探索ギルド「アエーシェマン」の奴隷兵士が住む粗末な居住区の門前で、ラフィは今日もケンの帰りを待つ。


 いつもなら夕暮れ前には戻ってくる。

しかし今日は空が暗くなっても、馬蹄の音が聞こえてこない。

 種族的に人間よりも遥かに聴覚に優れるラフィであっても、未だ馬蹄の音を捉えていなかった。


――まさか、ケンさんに何かあったんじゃ……?


 不安がラフィの胸を席巻し始めたその時、彼女の耳が、はるか遠くから響く馬蹄の音を聞き取る。

 途端、それまで沈んでいた胸の内は晴れ渡り、毛並み鮮やかな尻尾は感情に合わせて激しく横へ振れはじめた。


 いつものように居住区の門前へ横付けされた馬車。


 ラフィは胸を高鳴らせた。


「えっ……?」


 しかし馬車の荷台から降りて来た奴隷兵士の中に、ケンの姿は無かった。


「あ、あのケンさんは!?」


 ラフィは必死に馬車から降りて来た奴隷兵士へ聞く。

しかし誰もが迷宮探索で疲れ切った表情を浮かべているだけ。

誰一人ラフィの質問に応えず、足取り重く居住区へ戻ってゆく。


「ケンさんは!? ケンさんはどこに!?」


 それでもラフィは必死にケンの姿を求め続けた。


 迷宮探索で助けられてから今日まで、彼女にとってケンという奴隷兵士は無くてはならない存在になっていた。

 


 役立たずになった自分を身を呈して守り必要としてくれる彼。


 彼が無事に帰ってくるとラフィは嬉しかった。

 彼と食事を取り、静かに眠ることが何よりも好きだった。

奴隷兵士で、しかも怪我によって前線から退いたことで、本来は処分される筈だったラフィをケンは温かく迎えてくれた。


 彼無しでは生きて行けない。

彼が傍に居てくれたからこそラフィには今があった。

生きる意味があった。


「ケンさん! ケンさん!」


 ラフィは必死に大切に思う彼の姿を追い求め、なりふり構わず声を上げ続ける。


「うるせぇ!」


 その時、馬車の奥から怒号が聞こえ、ラフィは叫ぶの止めた。

 恐る恐る声の方をみると、膝を抱えて、肩を震わせるひと際立派な装備を身に着けた男がいた。


 ラフィは装備の質の違いから、男が奴隷兵士ではなく、指揮を執る、探索ギルド「アエーシェマン」の構成員だと理解した。

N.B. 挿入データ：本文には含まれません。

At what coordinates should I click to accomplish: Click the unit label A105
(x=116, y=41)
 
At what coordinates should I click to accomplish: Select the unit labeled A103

「あ、あの! ケンさんは! ケン=スガワラはどこですか!?」


 ラフィは無我夢中で声を張る。


いつもなら呪印の支配権を持つ正規構成員に恐れを成して、叫んだりなどしない。

 だが、そんな恐怖など、今のラフィの前では些末なことでしかなかった。

 今はただ、ケンの無事を確認したい。

 もし彼が困っているなら命を懸けて力になりたい。

 その一心が彼女を突き動かし、無謀な行動へ移らせる。


「だから黙れって言ってるだろうが!」

「ッ!?」


 気が付くとラフィは構成員に腕を掴まれていた。

 反射で振りほどこうとするが、腕に力が入らない。

 ラフィの腕を掴む構成員の掌が僅かに妖艶な輝きを放っていた。

 どうやら構成員はラフィへ呪印の発動を促したらしい。


「あいつは、ケン=スガワラは死んだ。モンスターハウスの、餌食になってなぁ……!」

「そ、そんな……!」


 ラフィは構成員の言葉に落胆し、一気に身体から力が抜けるのを感じる。

 その時、構成員が汗だくの顔を、ラフィへ近づけた。

 

「い、いやっ!」


 ラフィは構成員からおぞましい感情を感じ取って、身を引こうとする。

 しかし構成員はラフィよりも遥かに筋力に優れていた。

更に呪印を発動させられている彼女が、幾ら構成員の顔を醜悪に感じても引きはがすことは不可能。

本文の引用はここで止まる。